* [PROVIDED TEXT]:
A significant number of patient records in large cancer registries are missing data, which can have an impact on real-world data studies.
Investigators found a high prevalence of missing data within a large cancer registry-based real-world data (RWD) source, which emphasizes a need for documentation improvements, according to results of a recent retrospective cohort study published in JAMA Oncology.
RWD sources, which provide routine information on patient health status and delivery of health care, are flexible and cost-effective ways to investigate clinical interventions and to supplement data from clinical trials, which are often high-cost and slow-paced. Cancer registries are considered important sources of RWD that can help provide insights for analysis of different therapies. Data quality is vital when working with registries, especially as emerging data suggests treatment-associated survival outcomes differ between registries and randomized clinical trials.
“There is a need to assess the quality of clinical data generated from registries and other RWD sources and to examine whether these sources have adhered to best data practices,” the study authors wrote.
Missing data can also affect clinical care, as patient information is often used to guide treatment decisions. In this study, the researchers aimed to assess whether characteristics and overall survival of patients with missing data were comparable to those with complete data.
The researchers examined the prevalence of patient records with missing data and the association with overall survival among patients with cancer in a large cancer registry. They assessed the records of patients with the three most common cancers in the U.S. (non-small cell lung cancer [NSCLC], breast cancer and prostate cancer) and compared overall survival differences between patients with complete versus missing data.
A total of 63 final variables of interest were identified to compare the patients’ data. Among them, there were 14 demographic variables (22.2%), six tumor characteristic variables (9.5%), 13 cancer stage variables (20.6%) and 30 treatment variables (47.6%).
The study authors found differences in demographic characteristics, cancer stage and treatments received. Among the 851,295 patients with NSCLC who had missing data, 95,560 (11.2%) were Black, 25,102 (2.9%) were Hispanic, 375,298 (44.1%) had stage 4 disease and 178,671 (21.0%) underwent surgery at the primary tumor site. Among the 1,161,096 patients with breast cancer who had missing data, 137,369 (11.8%) were Black, 66,997 (5.8%) were Hispanic, 51,889 (4.5%) had stage 4 disease and 1,046,754 (90.2%) underwent surgery at the primary tumor site. Among the 460,167 patients with prostate cancer who had missing data, 67,160 (14.6%) were Black, 20,141 (4.4%) were Hispanic, 44,650 (9.7%) had stage 4 disease and 249,492 (54.2%) underwent surgery at the primary tumor site.

* [SUPPLIED DATA]:
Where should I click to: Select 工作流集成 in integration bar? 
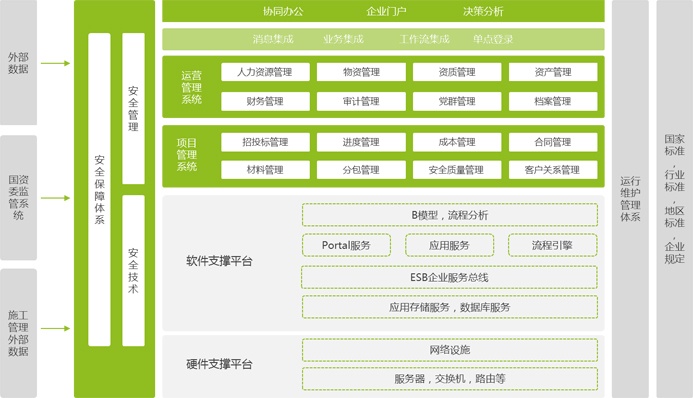424,39
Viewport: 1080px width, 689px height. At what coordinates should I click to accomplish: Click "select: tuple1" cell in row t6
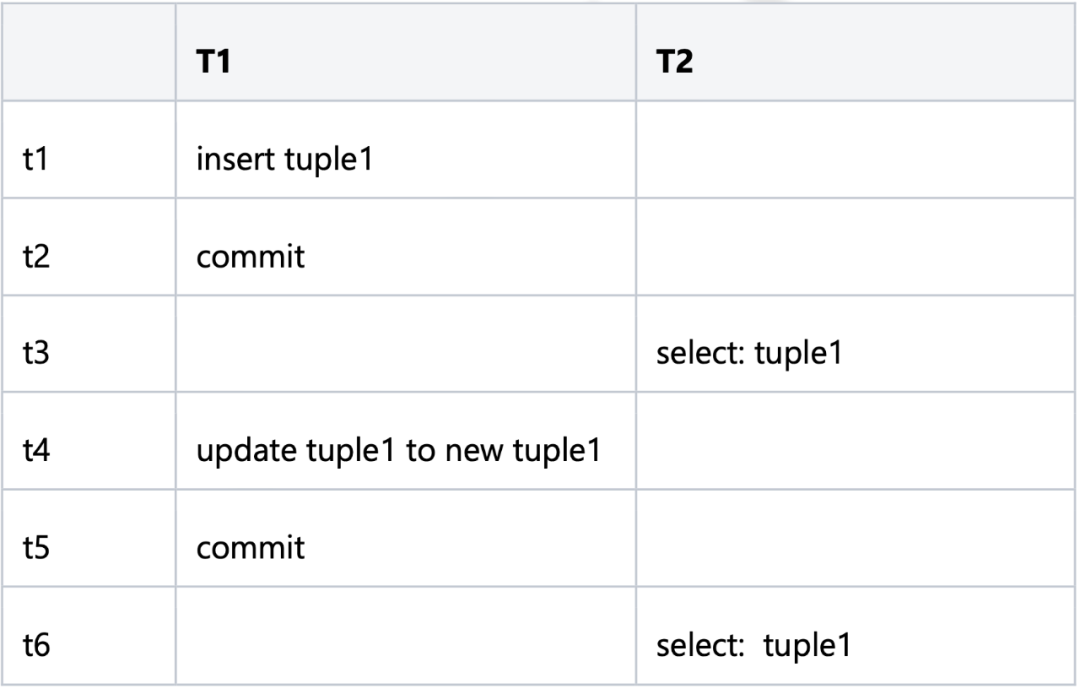pyautogui.click(x=752, y=644)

* [TASK REQUIREMENTS]: Translate this sentence from the article on missing cancer registry data into Spanish: "Missing data can also affect clinical care, as patient information is often used to guide treatment decisions."

* [SOLUTION TO THE EXERCISE]: Los datos faltantes también pueden afectar la atención clínica, ya que la información de los pacientes se utiliza a menudo para orientar las decisiones de tratamiento.